Previous clinical studies of PT-112 have demonstrated an attractive safety profile and evidence of long-lasting responses among heavily pre-treated patients, with data published in eClinicalMedicine, part of The Lancet.
Regulatory Strategy and Data Collection
Promontory Therapeutics has outlined a clear regulatory pathway for PT-112. The company plans to hold a Type C meeting with the FDA in the second half of 2024, followed by an End-of-Phase 2 meeting. The company will also engage with European regulatory authorities.
Beyond safety and efficacy assessments, the study aims to generate supportive data through correlative research. This includes evaluating immune activation by PT-112 monotherapy through the propagation of new T cell populations, as well as measuring reductions in circulating tumor cells and circulating tumor DNA (ctDNA).
"We are confident in PT-112's potential as an effective treatment for patients with mCRPC who have progressed on androgen receptor directed therapy, chemotherapy or radioligand therapy and who lack any effective immunotherapy," said Robert Fallon, Chief Executive Officer at Promontory Therapeutics. "We look forward to presenting topline safety, efficacy, and correlative data at relevant research and medical conferences later this year."
Broader Development Program
PT-112 is currently being evaluated in multiple clinical settings. In addition to the mCRPC trial, Promontory Therapeutics is conducting a Phase 2 proof of concept study in thymic epithelial tumors under a formal Cooperative Research and Development Agreement (CRADA) with the National Cancer Institute (NCI). For this rare cancer indication, which has no FDA-approved treatments, PT-112 has received Orphan Drug designation.

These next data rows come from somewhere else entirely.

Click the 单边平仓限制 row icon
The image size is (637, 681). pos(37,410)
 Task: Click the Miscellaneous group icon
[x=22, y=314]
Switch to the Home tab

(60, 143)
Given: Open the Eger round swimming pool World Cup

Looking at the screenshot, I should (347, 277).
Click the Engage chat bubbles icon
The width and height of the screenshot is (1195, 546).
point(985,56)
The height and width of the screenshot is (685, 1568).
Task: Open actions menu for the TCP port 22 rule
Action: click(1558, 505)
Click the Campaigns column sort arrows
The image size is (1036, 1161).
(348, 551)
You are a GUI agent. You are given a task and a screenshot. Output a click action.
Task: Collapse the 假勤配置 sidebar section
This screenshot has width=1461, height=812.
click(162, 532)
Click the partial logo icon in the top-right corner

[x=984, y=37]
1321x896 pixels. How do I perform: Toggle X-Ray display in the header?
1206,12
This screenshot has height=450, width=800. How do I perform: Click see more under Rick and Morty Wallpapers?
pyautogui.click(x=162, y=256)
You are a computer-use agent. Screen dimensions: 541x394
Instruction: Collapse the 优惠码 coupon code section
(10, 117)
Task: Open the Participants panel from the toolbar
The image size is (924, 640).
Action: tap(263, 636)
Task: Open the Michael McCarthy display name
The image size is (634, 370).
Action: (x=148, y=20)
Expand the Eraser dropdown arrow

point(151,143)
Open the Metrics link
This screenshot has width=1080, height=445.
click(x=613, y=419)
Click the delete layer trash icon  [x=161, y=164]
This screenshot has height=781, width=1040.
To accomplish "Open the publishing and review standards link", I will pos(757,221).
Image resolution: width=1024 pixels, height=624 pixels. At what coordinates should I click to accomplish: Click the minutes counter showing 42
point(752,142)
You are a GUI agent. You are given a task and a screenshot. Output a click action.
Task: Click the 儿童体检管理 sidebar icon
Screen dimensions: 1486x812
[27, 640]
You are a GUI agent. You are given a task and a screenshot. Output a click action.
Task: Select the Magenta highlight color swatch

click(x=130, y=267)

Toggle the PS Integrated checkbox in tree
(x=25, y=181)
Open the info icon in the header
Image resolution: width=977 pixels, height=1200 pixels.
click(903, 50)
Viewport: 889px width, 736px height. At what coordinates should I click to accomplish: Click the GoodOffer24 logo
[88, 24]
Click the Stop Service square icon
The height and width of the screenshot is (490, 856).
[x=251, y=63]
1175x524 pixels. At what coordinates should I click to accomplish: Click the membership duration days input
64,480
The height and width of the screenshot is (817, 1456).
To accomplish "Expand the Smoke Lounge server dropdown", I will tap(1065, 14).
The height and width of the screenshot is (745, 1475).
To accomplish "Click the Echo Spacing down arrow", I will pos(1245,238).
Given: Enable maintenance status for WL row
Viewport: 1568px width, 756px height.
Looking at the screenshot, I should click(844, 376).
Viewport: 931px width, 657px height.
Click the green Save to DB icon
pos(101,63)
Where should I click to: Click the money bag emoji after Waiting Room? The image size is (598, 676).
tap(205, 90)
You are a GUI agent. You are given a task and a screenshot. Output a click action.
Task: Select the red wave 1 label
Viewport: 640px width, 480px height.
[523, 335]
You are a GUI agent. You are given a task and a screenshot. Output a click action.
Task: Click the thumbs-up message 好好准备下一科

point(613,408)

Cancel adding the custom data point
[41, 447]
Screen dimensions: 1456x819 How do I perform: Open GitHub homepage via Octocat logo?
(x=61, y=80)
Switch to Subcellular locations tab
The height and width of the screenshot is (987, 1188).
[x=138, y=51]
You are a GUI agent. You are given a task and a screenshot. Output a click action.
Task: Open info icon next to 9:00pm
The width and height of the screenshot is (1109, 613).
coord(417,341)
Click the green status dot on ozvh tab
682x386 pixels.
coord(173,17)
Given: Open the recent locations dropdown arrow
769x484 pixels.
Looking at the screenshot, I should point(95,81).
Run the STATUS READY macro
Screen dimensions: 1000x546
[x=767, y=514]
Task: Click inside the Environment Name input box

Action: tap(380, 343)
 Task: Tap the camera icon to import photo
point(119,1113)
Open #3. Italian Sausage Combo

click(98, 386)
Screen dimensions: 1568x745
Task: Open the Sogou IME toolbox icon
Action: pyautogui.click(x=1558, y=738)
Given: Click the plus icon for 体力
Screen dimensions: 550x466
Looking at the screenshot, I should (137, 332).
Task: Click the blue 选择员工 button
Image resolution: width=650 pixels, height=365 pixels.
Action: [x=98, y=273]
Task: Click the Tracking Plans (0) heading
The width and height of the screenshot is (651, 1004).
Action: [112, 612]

The company has completed three Phase 1 studies of PT-112, including a combination study with the PD-L1 inhibitor avelumab in solid tumors and a study in patients with relapsed or refractory multiple myeloma. Results from these studies have demonstrated both single-agent and combination anti-cancer activity.
Promontory Therapeutics, a privately held clinical-stage pharmaceutical company based in New York City, focuses on small molecule immunotherapy approaches in oncology. The company is a member of the Paris-Saclay Cancer Cluster, Europe's emerging bio-cluster for oncology, and was nominated for Best Startup by the Prix Galien USA in 2023.
With the completion of enrollment in this pivotal Phase 2 trial, PT-112 moves closer to potentially offering a new treatment option for patients with late-stage metastatic prostate cancer who have exhausted current standard therapies.